** Start **

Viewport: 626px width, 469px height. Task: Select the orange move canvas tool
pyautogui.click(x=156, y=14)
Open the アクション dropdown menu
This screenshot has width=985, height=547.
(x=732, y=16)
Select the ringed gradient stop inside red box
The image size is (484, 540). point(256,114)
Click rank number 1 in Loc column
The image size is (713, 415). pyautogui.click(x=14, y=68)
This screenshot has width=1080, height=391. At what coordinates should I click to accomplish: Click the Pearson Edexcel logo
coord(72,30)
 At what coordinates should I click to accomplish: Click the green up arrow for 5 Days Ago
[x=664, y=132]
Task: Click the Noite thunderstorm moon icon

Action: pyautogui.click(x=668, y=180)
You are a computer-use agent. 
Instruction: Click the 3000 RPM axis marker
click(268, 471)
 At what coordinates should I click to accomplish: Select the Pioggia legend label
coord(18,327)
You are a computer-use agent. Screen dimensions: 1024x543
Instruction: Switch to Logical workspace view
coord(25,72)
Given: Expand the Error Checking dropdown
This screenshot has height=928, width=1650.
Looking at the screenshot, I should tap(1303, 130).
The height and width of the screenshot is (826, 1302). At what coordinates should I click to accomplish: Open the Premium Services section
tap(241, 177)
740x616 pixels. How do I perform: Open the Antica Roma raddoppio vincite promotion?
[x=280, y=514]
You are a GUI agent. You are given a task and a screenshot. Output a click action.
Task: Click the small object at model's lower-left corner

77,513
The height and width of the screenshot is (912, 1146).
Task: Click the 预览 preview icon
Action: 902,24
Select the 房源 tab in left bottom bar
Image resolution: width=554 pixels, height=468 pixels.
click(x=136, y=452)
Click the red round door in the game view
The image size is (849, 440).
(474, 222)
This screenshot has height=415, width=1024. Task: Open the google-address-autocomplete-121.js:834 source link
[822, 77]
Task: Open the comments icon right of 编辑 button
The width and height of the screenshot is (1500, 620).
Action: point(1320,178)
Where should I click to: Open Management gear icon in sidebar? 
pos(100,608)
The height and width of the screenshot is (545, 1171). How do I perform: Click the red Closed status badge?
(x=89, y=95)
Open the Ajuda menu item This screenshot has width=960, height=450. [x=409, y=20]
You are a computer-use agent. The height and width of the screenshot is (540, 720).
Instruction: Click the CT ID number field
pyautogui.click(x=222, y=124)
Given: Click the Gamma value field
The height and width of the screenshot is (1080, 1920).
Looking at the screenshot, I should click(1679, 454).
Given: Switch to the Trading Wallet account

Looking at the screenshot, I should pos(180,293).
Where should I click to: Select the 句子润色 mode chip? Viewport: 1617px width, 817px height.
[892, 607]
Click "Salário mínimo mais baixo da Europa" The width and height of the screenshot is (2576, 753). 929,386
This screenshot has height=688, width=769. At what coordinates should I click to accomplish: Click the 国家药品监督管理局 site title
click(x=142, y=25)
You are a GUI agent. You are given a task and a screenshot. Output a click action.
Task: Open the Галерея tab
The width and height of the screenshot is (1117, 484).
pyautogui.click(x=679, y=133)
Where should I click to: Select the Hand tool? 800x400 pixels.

** End **

Objective:
Swap "coordinates" for "position" everywhere it occurs in the material above, and reproduce the lines with nothing else altered.

Response to this task:
Viewport: 626px width, 469px height. Task: Select the orange move canvas tool
pyautogui.click(x=156, y=14)
Open the アクション dropdown menu
This screenshot has width=985, height=547.
(x=732, y=16)
Select the ringed gradient stop inside red box
The image size is (484, 540). point(256,114)
Click rank number 1 in Loc column
The image size is (713, 415). pyautogui.click(x=14, y=68)
This screenshot has width=1080, height=391. At what position should I click to accomplish: Click the Pearson Edexcel logo
coord(72,30)
 At what position should I click to accomplish: Click the green up arrow for 5 Days Ago
[x=664, y=132]
Task: Click the Noite thunderstorm moon icon

Action: pyautogui.click(x=668, y=180)
You are a computer-use agent. 
Instruction: Click the 3000 RPM axis marker
click(268, 471)
 At what position should I click to accomplish: Select the Pioggia legend label
coord(18,327)
You are a computer-use agent. Screen dimensions: 1024x543
Instruction: Switch to Logical workspace view
coord(25,72)
Given: Expand the Error Checking dropdown
This screenshot has height=928, width=1650.
Looking at the screenshot, I should tap(1303, 130).
The height and width of the screenshot is (826, 1302). At what position should I click to accomplish: Open the Premium Services section
tap(241, 177)
740x616 pixels. How do I perform: Open the Antica Roma raddoppio vincite promotion?
[x=280, y=514]
You are a GUI agent. You are given a task and a screenshot. Output a click action.
Task: Click the small object at model's lower-left corner

77,513
The height and width of the screenshot is (912, 1146).
Task: Click the 预览 preview icon
Action: 902,24
Select the 房源 tab in left bottom bar
Image resolution: width=554 pixels, height=468 pixels.
click(x=136, y=452)
Click the red round door in the game view
The image size is (849, 440).
(474, 222)
This screenshot has height=415, width=1024. Task: Open the google-address-autocomplete-121.js:834 source link
[822, 77]
Task: Open the comments icon right of 编辑 button
The width and height of the screenshot is (1500, 620).
Action: point(1320,178)
Where should I click to: Open Management gear icon in sidebar? 
pos(100,608)
The height and width of the screenshot is (545, 1171). How do I perform: Click the red Closed status badge?
(x=89, y=95)
Open the Ajuda menu item This screenshot has width=960, height=450. [x=409, y=20]
You are a computer-use agent. The height and width of the screenshot is (540, 720).
Instruction: Click the CT ID number field
pyautogui.click(x=222, y=124)
Given: Click the Gamma value field
The height and width of the screenshot is (1080, 1920).
Looking at the screenshot, I should click(1679, 454).
Given: Switch to the Trading Wallet account

Looking at the screenshot, I should pos(180,293).
Where should I click to: Select the 句子润色 mode chip? Viewport: 1617px width, 817px height.
[892, 607]
Click "Salário mínimo mais baixo da Europa" The width and height of the screenshot is (2576, 753). 929,386
This screenshot has height=688, width=769. At what position should I click to accomplish: Click the 国家药品监督管理局 site title
click(x=142, y=25)
You are a GUI agent. You are given a task and a screenshot. Output a click action.
Task: Open the Галерея tab
The width and height of the screenshot is (1117, 484).
pyautogui.click(x=679, y=133)
Where should I click to: Select the Hand tool? 800x400 pixels.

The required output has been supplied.